For right now I'm just interested in the term they were admitted, and their ethnicity because I want to see how the number of students from different ethnic backgrounds has changed over time. So I created a new data frame with two columns called ethnicitydf:
> head(ethnicitydf)
admit_term ethn_desc
1 2011-10-01 White/Caucasian
2 2011-10-01 Filipino/Filipino-American
3 2011-10-01 White/Caucasian
4 2011-10-01 Latino/Other Spanish
5 2011-10-01 East Indian/Pakistani
6 2011-10-01 White/Caucasian
I'm not exactly sure how I would create a plot that has the admit_term (time) in the x-axis and the frequency that each ethnicity occurs for each admit_term. There are 12 unique ethnicities in the second column and I want to have the frequency of all 12 ethnicities for each admit_term (6 terms in total) in one graph, each ethnicity having a different color.

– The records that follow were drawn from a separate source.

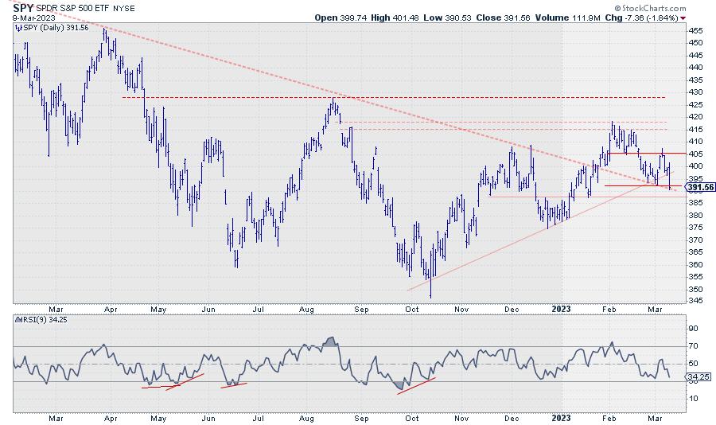Click the RSI(9) legend icon
The image size is (716, 425).
pos(18,322)

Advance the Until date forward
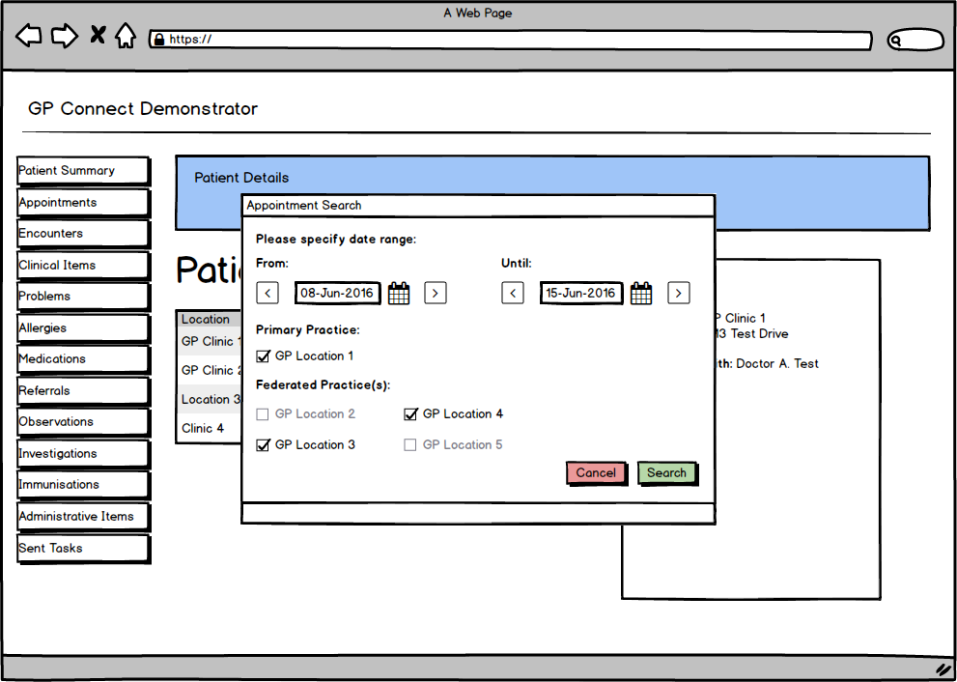pyautogui.click(x=679, y=293)
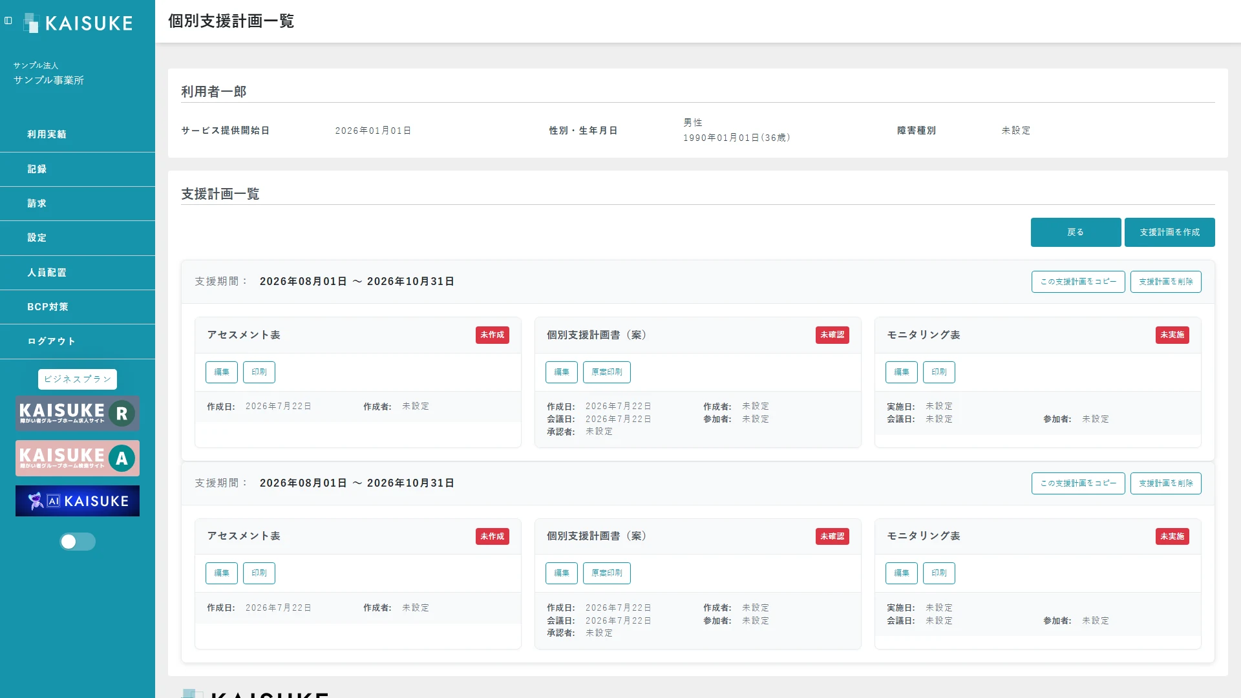1241x698 pixels.
Task: Collapse sidebar using the panel icon
Action: click(8, 21)
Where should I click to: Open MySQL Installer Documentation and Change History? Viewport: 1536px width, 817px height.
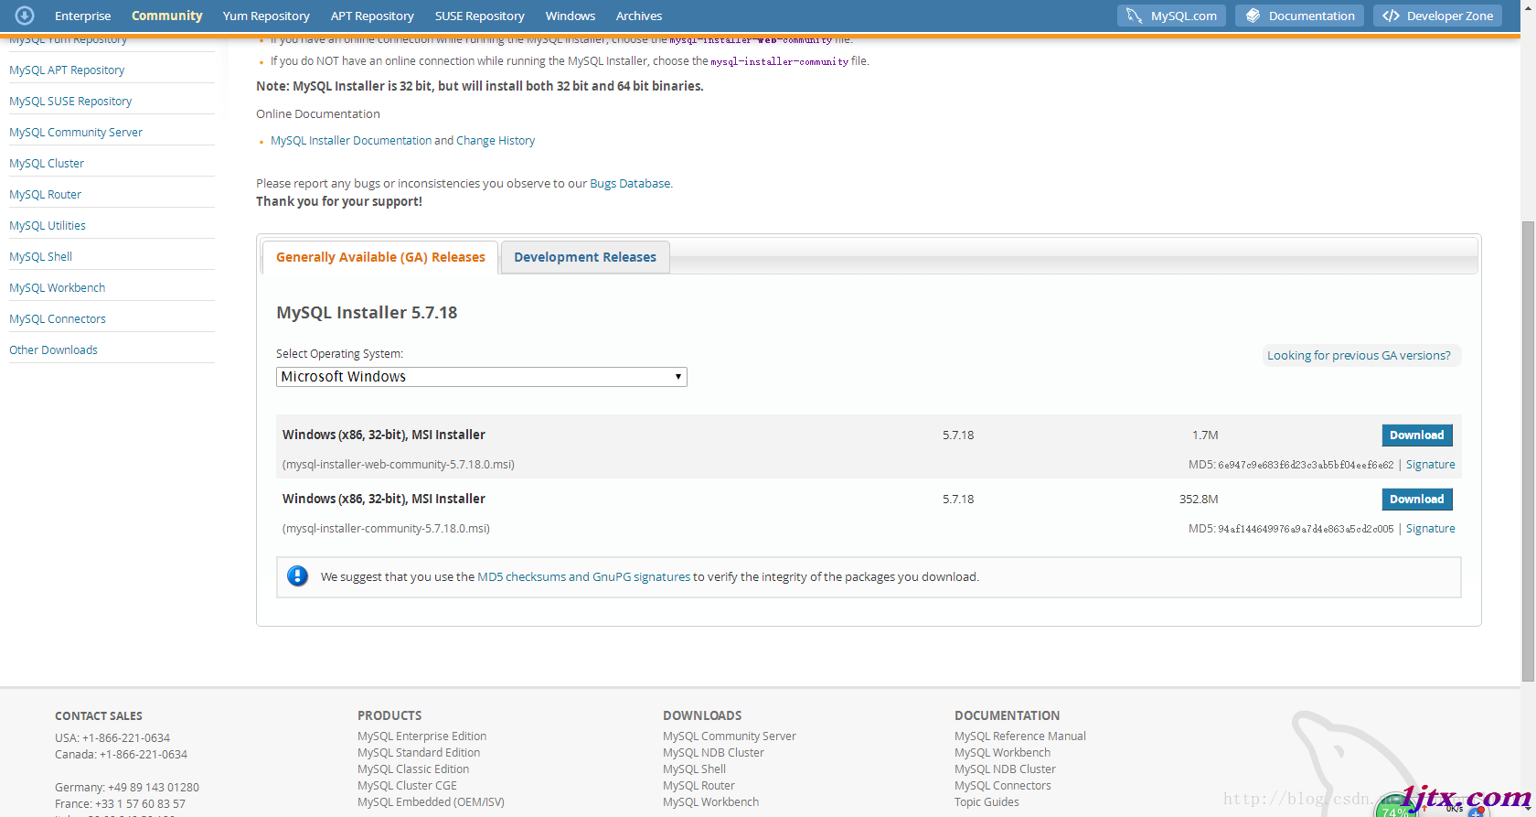coord(402,141)
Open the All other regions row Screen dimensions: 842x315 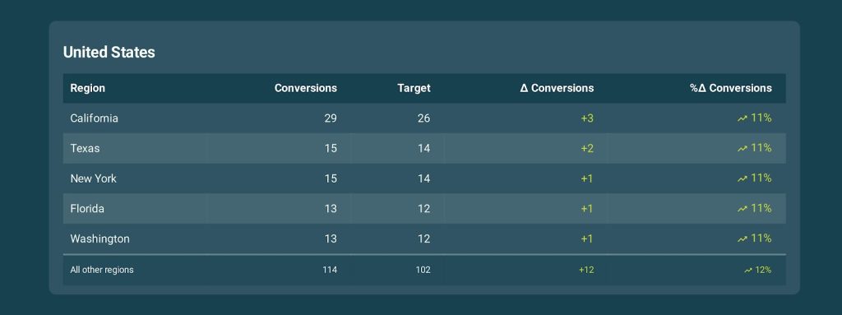click(424, 270)
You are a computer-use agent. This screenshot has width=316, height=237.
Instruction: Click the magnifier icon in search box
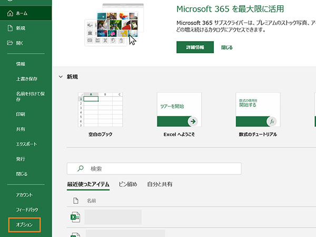81,169
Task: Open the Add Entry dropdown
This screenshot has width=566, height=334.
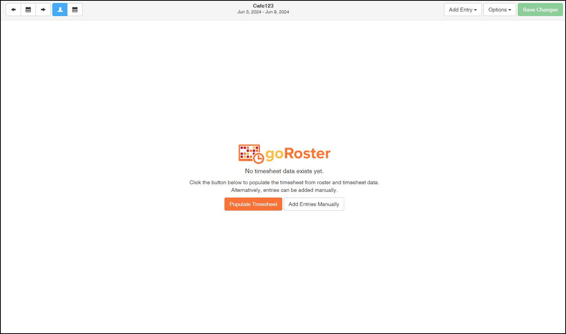Action: point(463,10)
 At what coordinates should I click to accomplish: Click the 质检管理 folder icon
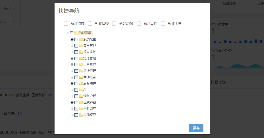tap(81, 71)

The first step I was thinking was counting up each ethnicity for each term using length(which(ethnicitydf$admit_term == "2011-10-01" & ethnicitydf$ethn_desc == "White/Caucasian"))
for example and recording the data in a new data frame, but I feel like there should be a faster and more efficient way of doing this. Maybe the use of a package? Could any body help me out? Thank you!